**PROBLEM DETAILS:** Reproduce each line of the listing below with no changes.

Items from a data source:
** Start **

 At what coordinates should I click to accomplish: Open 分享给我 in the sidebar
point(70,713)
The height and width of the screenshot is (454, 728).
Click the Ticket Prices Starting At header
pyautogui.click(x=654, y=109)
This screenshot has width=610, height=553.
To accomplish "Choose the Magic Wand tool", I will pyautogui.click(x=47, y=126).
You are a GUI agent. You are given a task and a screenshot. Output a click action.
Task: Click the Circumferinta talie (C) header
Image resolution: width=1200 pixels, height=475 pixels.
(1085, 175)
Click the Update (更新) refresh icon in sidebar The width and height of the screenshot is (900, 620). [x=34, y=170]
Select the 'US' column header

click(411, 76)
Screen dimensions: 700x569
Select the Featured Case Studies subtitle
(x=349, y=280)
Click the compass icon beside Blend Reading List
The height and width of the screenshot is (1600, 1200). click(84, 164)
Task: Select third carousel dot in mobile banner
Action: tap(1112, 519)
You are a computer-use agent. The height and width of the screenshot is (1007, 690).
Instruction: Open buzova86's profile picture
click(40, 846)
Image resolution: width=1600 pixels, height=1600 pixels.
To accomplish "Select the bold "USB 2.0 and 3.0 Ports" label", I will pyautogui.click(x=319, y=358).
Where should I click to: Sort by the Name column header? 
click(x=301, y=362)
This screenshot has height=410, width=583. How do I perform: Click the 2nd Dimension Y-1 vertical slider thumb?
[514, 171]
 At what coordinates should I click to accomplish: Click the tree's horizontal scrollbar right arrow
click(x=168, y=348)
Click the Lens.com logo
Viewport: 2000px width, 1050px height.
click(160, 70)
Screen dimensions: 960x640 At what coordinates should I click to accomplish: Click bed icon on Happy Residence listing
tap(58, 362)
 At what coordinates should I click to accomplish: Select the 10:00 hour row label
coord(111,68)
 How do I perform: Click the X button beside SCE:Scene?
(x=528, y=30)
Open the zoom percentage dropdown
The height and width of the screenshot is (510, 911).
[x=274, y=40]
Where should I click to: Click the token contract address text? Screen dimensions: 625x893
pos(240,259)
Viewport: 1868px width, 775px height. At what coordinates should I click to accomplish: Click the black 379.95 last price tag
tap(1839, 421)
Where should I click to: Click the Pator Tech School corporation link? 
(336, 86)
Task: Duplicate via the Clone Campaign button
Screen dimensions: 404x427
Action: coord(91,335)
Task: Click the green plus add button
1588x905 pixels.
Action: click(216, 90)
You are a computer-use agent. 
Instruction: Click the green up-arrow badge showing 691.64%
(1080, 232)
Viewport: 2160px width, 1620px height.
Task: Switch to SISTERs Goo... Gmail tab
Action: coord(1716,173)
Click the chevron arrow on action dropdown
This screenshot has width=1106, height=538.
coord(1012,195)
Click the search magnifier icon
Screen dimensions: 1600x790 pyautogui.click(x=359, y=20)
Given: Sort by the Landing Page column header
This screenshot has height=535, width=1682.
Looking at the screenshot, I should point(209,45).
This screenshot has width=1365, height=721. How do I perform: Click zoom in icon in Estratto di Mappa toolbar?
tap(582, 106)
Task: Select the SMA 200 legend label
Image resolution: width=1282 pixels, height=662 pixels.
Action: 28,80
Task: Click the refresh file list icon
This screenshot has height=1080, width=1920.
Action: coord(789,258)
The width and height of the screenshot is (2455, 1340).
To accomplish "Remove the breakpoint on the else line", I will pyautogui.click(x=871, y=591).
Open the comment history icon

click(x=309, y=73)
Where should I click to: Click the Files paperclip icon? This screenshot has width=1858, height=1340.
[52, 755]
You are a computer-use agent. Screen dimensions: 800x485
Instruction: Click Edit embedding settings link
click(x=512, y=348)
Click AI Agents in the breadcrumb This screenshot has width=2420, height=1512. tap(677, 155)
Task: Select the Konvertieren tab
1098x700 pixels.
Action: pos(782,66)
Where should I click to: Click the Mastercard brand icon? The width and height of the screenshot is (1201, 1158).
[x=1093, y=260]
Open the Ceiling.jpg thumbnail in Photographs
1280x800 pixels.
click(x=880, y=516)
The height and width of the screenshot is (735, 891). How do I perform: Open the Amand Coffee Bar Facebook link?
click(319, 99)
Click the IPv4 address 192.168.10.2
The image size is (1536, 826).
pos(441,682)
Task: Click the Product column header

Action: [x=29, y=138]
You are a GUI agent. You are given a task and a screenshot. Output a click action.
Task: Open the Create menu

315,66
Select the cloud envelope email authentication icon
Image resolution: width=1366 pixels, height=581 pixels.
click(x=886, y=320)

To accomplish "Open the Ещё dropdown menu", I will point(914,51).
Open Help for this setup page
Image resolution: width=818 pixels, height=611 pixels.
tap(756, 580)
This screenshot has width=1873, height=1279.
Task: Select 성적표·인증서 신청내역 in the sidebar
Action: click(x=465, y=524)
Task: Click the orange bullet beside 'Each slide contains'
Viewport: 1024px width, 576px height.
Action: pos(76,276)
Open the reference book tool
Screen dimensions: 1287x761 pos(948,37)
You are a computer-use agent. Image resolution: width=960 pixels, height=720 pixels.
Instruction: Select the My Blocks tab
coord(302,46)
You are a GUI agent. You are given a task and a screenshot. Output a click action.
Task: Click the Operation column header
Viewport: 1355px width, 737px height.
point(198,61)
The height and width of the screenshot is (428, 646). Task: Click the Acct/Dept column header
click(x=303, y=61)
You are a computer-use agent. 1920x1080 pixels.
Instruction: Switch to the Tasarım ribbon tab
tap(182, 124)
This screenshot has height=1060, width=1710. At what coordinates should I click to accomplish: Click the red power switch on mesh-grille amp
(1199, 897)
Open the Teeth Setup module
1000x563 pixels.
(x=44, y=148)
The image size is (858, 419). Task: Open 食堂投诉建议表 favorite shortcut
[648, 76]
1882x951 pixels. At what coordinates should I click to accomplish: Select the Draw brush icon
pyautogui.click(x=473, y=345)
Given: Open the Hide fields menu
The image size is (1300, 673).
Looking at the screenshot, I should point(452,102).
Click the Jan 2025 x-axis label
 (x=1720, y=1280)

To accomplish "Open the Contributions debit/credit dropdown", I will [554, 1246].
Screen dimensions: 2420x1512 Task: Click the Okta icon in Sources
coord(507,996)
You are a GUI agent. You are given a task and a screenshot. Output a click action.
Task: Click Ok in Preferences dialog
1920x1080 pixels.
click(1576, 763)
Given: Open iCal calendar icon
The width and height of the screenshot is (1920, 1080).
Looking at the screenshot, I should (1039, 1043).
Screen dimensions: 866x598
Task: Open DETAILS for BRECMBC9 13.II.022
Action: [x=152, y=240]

** End **

**ANSWER TO THIS TASK:**
 At what coordinates should I click to accomplish: Open 分享给我 in the sidebar
point(70,713)
The height and width of the screenshot is (454, 728).
Click the Ticket Prices Starting At header
pyautogui.click(x=654, y=109)
This screenshot has width=610, height=553.
To accomplish "Choose the Magic Wand tool", I will pyautogui.click(x=47, y=126).
You are a GUI agent. You are given a task and a screenshot. Output a click action.
Task: Click the Circumferinta talie (C) header
Image resolution: width=1200 pixels, height=475 pixels.
(1085, 175)
Click the Update (更新) refresh icon in sidebar The width and height of the screenshot is (900, 620). [x=34, y=170]
Select the 'US' column header

click(411, 76)
Screen dimensions: 700x569
Select the Featured Case Studies subtitle
(x=349, y=280)
Click the compass icon beside Blend Reading List
The height and width of the screenshot is (1600, 1200). click(84, 164)
Task: Select third carousel dot in mobile banner
Action: tap(1112, 519)
You are a computer-use agent. The height and width of the screenshot is (1007, 690).
Instruction: Open buzova86's profile picture
click(40, 846)
Image resolution: width=1600 pixels, height=1600 pixels.
To accomplish "Select the bold "USB 2.0 and 3.0 Ports" label", I will pyautogui.click(x=319, y=358).
Where should I click to: Sort by the Name column header? 
click(x=301, y=362)
This screenshot has height=410, width=583. How do I perform: Click the 2nd Dimension Y-1 vertical slider thumb?
[514, 171]
 At what coordinates should I click to accomplish: Click the tree's horizontal scrollbar right arrow
click(x=168, y=348)
Click the Lens.com logo
Viewport: 2000px width, 1050px height.
click(160, 70)
Screen dimensions: 960x640 At what coordinates should I click to accomplish: Click bed icon on Happy Residence listing
tap(58, 362)
 At what coordinates should I click to accomplish: Select the 10:00 hour row label
coord(111,68)
 How do I perform: Click the X button beside SCE:Scene?
(x=528, y=30)
Open the zoom percentage dropdown
The height and width of the screenshot is (510, 911).
[x=274, y=40]
Where should I click to: Click the token contract address text? Screen dimensions: 625x893
pos(240,259)
Viewport: 1868px width, 775px height. At what coordinates should I click to accomplish: Click the black 379.95 last price tag
tap(1839, 421)
Where should I click to: Click the Pator Tech School corporation link? 
(336, 86)
Task: Duplicate via the Clone Campaign button
Screen dimensions: 404x427
Action: coord(91,335)
Task: Click the green plus add button
1588x905 pixels.
Action: click(216, 90)
You are a computer-use agent. 
Instruction: Click the green up-arrow badge showing 691.64%
(1080, 232)
Viewport: 2160px width, 1620px height.
Task: Switch to SISTERs Goo... Gmail tab
Action: coord(1716,173)
Click the chevron arrow on action dropdown
This screenshot has width=1106, height=538.
coord(1012,195)
Click the search magnifier icon
Screen dimensions: 1600x790 pyautogui.click(x=359, y=20)
Given: Sort by the Landing Page column header
This screenshot has height=535, width=1682.
Looking at the screenshot, I should point(209,45).
This screenshot has width=1365, height=721. How do I perform: Click zoom in icon in Estratto di Mappa toolbar?
tap(582, 106)
Task: Select the SMA 200 legend label
Image resolution: width=1282 pixels, height=662 pixels.
Action: 28,80
Task: Click the refresh file list icon
This screenshot has height=1080, width=1920.
Action: coord(789,258)
The width and height of the screenshot is (2455, 1340).
To accomplish "Remove the breakpoint on the else line", I will pyautogui.click(x=871, y=591).
Open the comment history icon

click(x=309, y=73)
Where should I click to: Click the Files paperclip icon? This screenshot has width=1858, height=1340.
[52, 755]
You are a computer-use agent. Screen dimensions: 800x485
Instruction: Click Edit embedding settings link
click(x=512, y=348)
Click AI Agents in the breadcrumb This screenshot has width=2420, height=1512. tap(677, 155)
Task: Select the Konvertieren tab
1098x700 pixels.
Action: pos(782,66)
Where should I click to: Click the Mastercard brand icon? The width and height of the screenshot is (1201, 1158).
[x=1093, y=260]
Open the Ceiling.jpg thumbnail in Photographs
1280x800 pixels.
click(x=880, y=516)
The height and width of the screenshot is (735, 891). How do I perform: Open the Amand Coffee Bar Facebook link?
click(319, 99)
Click the IPv4 address 192.168.10.2
The image size is (1536, 826).
pos(441,682)
Task: Click the Product column header

Action: [x=29, y=138]
You are a GUI agent. You are given a task and a screenshot. Output a click action.
Task: Open the Create menu

315,66
Select the cloud envelope email authentication icon
Image resolution: width=1366 pixels, height=581 pixels.
click(x=886, y=320)

To accomplish "Open the Ещё dropdown menu", I will point(914,51).
Open Help for this setup page
Image resolution: width=818 pixels, height=611 pixels.
tap(756, 580)
This screenshot has width=1873, height=1279.
Task: Select 성적표·인증서 신청내역 in the sidebar
Action: click(x=465, y=524)
Task: Click the orange bullet beside 'Each slide contains'
Viewport: 1024px width, 576px height.
Action: pos(76,276)
Open the reference book tool
Screen dimensions: 1287x761 pos(948,37)
You are a computer-use agent. Image resolution: width=960 pixels, height=720 pixels.
Instruction: Select the My Blocks tab
coord(302,46)
You are a GUI agent. You are given a task and a screenshot. Output a click action.
Task: Click the Operation column header
Viewport: 1355px width, 737px height.
point(198,61)
The height and width of the screenshot is (428, 646). Task: Click the Acct/Dept column header
click(x=303, y=61)
You are a computer-use agent. 1920x1080 pixels.
Instruction: Switch to the Tasarım ribbon tab
tap(182, 124)
This screenshot has height=1060, width=1710. At what coordinates should I click to accomplish: Click the red power switch on mesh-grille amp
(1199, 897)
Open the Teeth Setup module
1000x563 pixels.
(x=44, y=148)
The image size is (858, 419). Task: Open 食堂投诉建议表 favorite shortcut
[648, 76]
1882x951 pixels. At what coordinates should I click to accomplish: Select the Draw brush icon
pyautogui.click(x=473, y=345)
Given: Open the Hide fields menu
The image size is (1300, 673).
Looking at the screenshot, I should point(452,102).
Click the Jan 2025 x-axis label
 (x=1720, y=1280)

To accomplish "Open the Contributions debit/credit dropdown", I will [554, 1246].
Screen dimensions: 2420x1512 Task: Click the Okta icon in Sources
coord(507,996)
You are a GUI agent. You are given a task and a screenshot. Output a click action.
Task: Click Ok in Preferences dialog
1920x1080 pixels.
click(1576, 763)
Given: Open iCal calendar icon
The width and height of the screenshot is (1920, 1080).
Looking at the screenshot, I should (1039, 1043).
Screen dimensions: 866x598
Task: Open DETAILS for BRECMBC9 13.II.022
Action: [x=152, y=240]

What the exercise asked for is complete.